To: CYBERKEN who wrote (748060)8/20/2006 9:44:11 PM
From: Jamey  Read Replies (1) | Respond to of 769670
 
They hate your buddy Bush and your dancing partner, Olmert, not me. I didn't murder 100 thousand Iraquis or kill and maim 10,000 American kids. Your buddy did.

Santi



To: CYBERKEN who wrote (748060)8/20/2006 9:54:26 PM
From: Jamey  Read Replies (1) | Respond to of 769670
 
I'll listen to these 21 experts, not an AWOL National Guard CIC.

A group of former diplomats and retired generals called on President George W. Bush to open negotiations with Iran, warning that the use of military force would have catastrophic consequences for the region.

The open letter signed by 21 former senior officials comes amid growing criticism of US refusal to deal directly with Iran and Syria despite crises in Iraq and Lebanon.

"As former military leaders and foreign policy officials, we call on the Bush administration to engage immediately in direct talks with the government of Iran without preconditions to help resolve the current crisis in the Middle East and settle differences over the Iranian nuclear program," the letter said.

"We strongly caution against any consideration of the use of military force against Iran. The current crises must be resolved through diplomacy, not military action," it said.

It warned that an attack on Iran would have disastrous consequences for the region and for US forces in Iraq, further inflaming Muslim hatred and violence.

Among the signers were retired general Joseph Hoar, a former commander of US forces in the Middle East, and Morton Halperin, a former State Department director of policy planning.

Halperin accused the Bush administration of stifling debate on Middle East policy "by accusing anybody that disagrees with it of being disloyal or somehow helping the terrorists."

"This administration by refusing to talk to the Syrians, to the Iranians, to the North Koreans has in my view jeopardized our national security," he said in a teleconference with reporters.

The letter comes on top of a chorus of recent criticism by other former officials, Democrats and Republicans, of the administration's Middle East strategy.

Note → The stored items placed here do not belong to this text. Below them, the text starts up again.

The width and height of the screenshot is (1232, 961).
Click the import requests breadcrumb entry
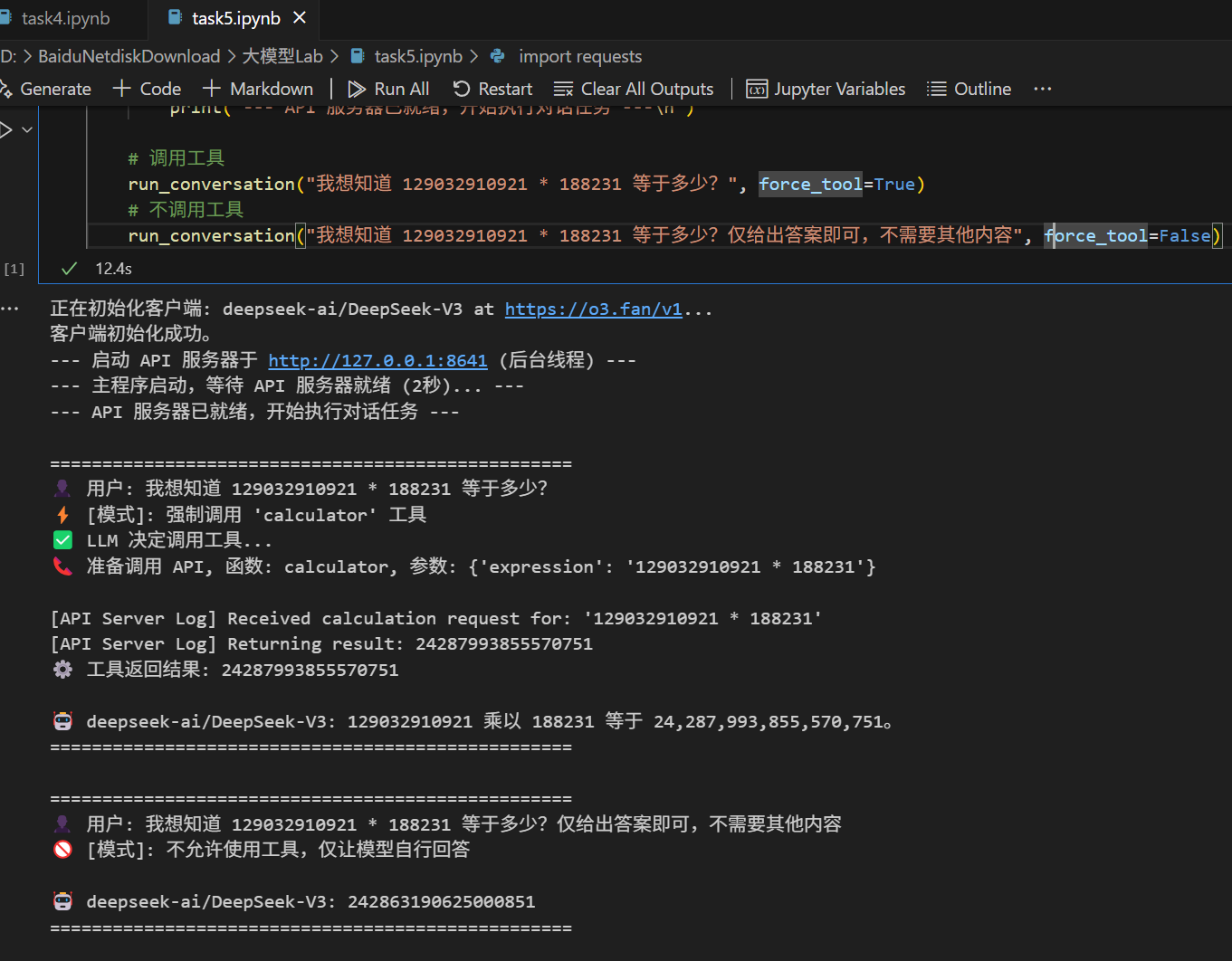579,56
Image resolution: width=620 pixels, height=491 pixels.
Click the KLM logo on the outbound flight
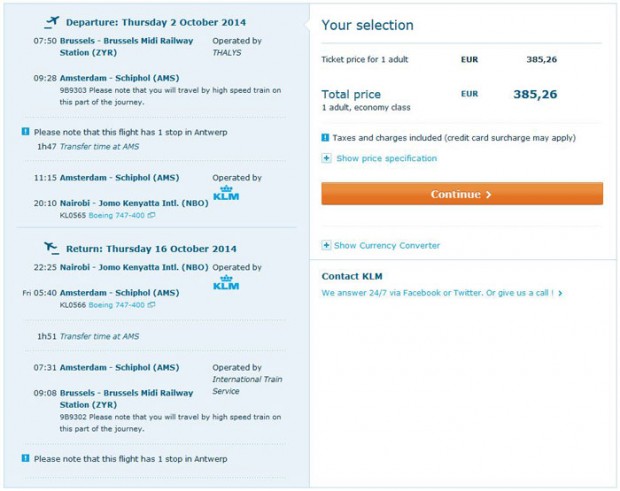[226, 196]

Last week, former US ambassador to the United Nations Richard Holbrooke called for more active Middle East diplomacy and talks with Iran and Syria in a opinion piece published by the Washington Post.

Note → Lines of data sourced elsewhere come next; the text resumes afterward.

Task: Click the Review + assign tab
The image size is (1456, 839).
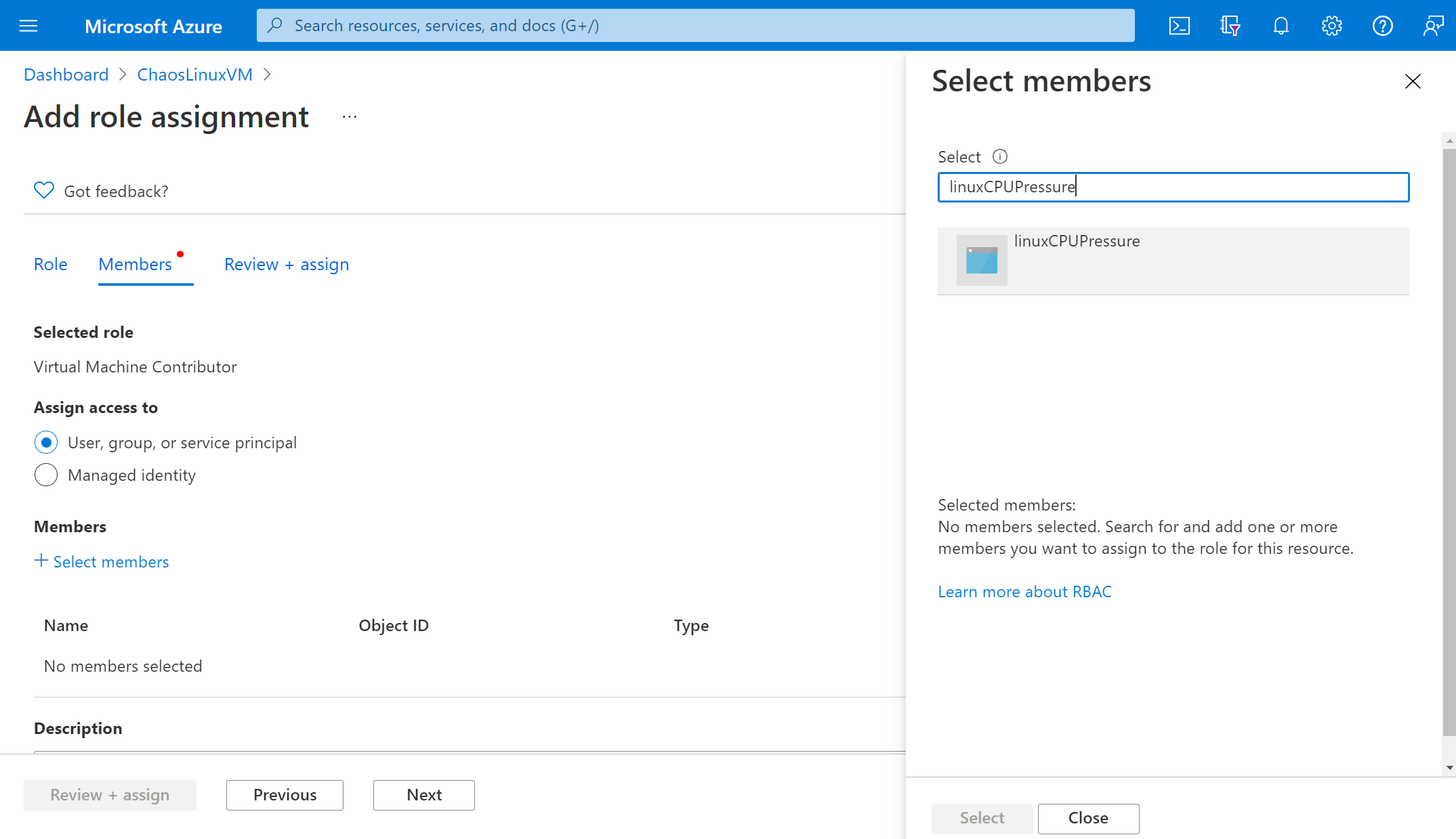Action: (x=286, y=263)
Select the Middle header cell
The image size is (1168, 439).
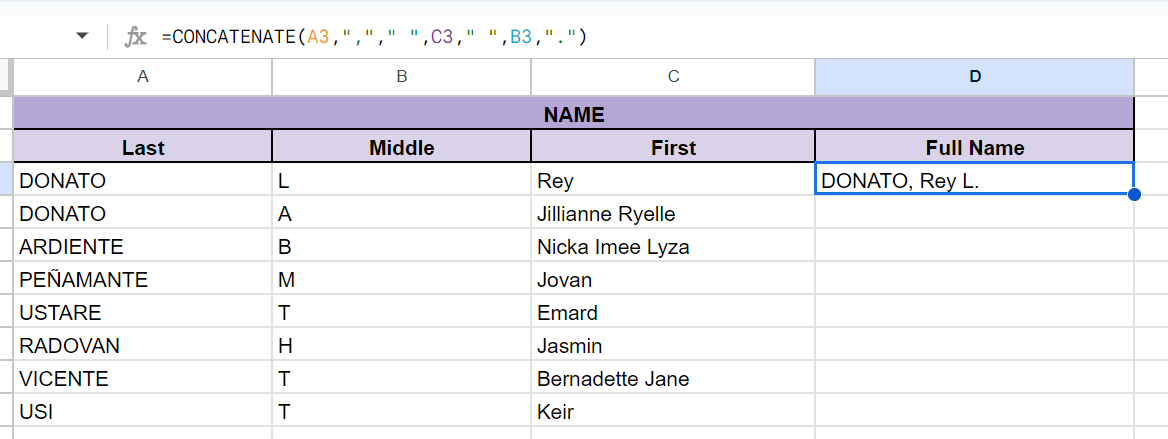[x=401, y=147]
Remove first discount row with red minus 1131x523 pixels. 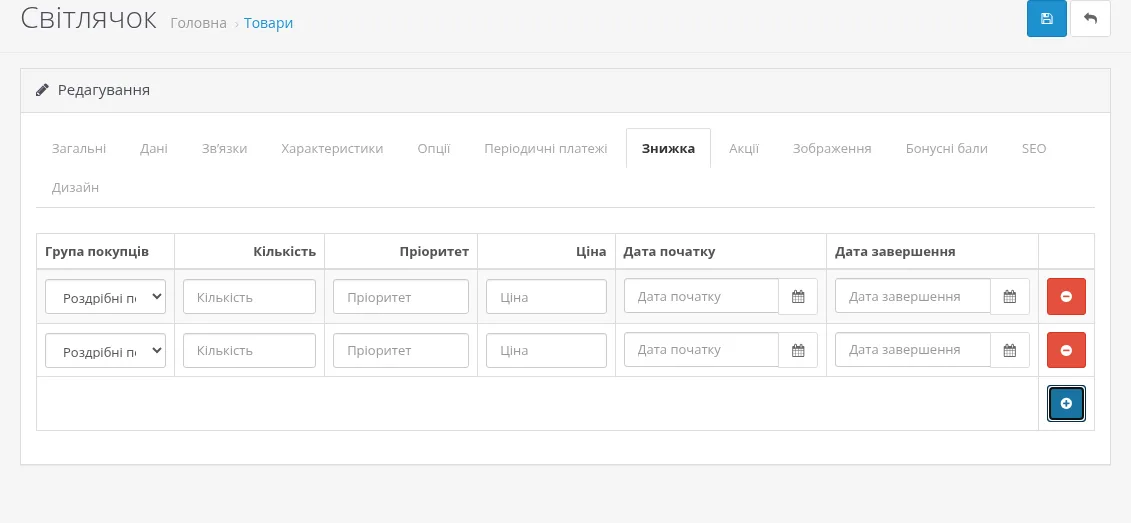pyautogui.click(x=1066, y=296)
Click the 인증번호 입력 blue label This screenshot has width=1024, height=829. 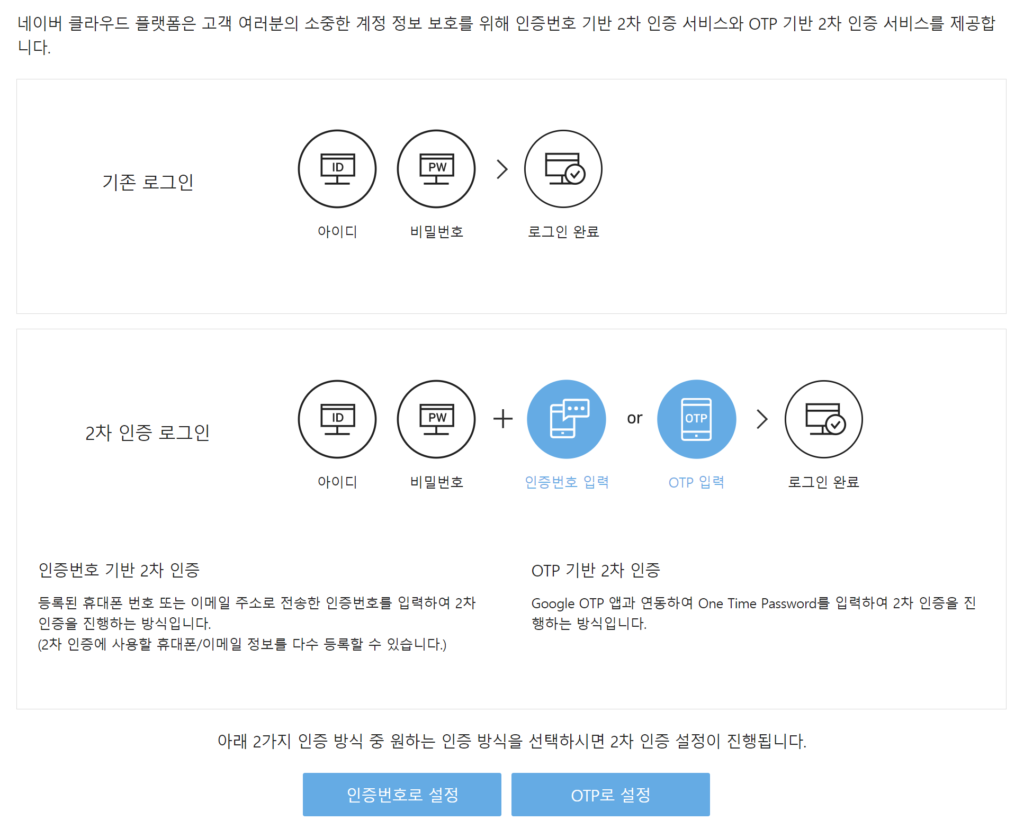click(566, 482)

Warning of merging crises in Lebanon and Iraq, he emphasized the need to prevent "a chain reaction (that) could spread quickly almost anywhere between Cairo and Mumbai."

"The only beneficiaries of this chaos are Iran, Hezbollah, Al-Qaeda and the Iraqi Shiite leader Moqtada al-Sadr, who last week held the largest anti-American, anti- Israel demonstration in the world in the very heart of Baghdad, even as 6,000 additional U.S. troops were rushing into the city to 'prevent' a civil war that has already begun," he said.

"This combination of combustible elements poses the greatest threat to global stability since the 1962 Cuban missile crisis, history's only nuclear superpower confrontation," he said.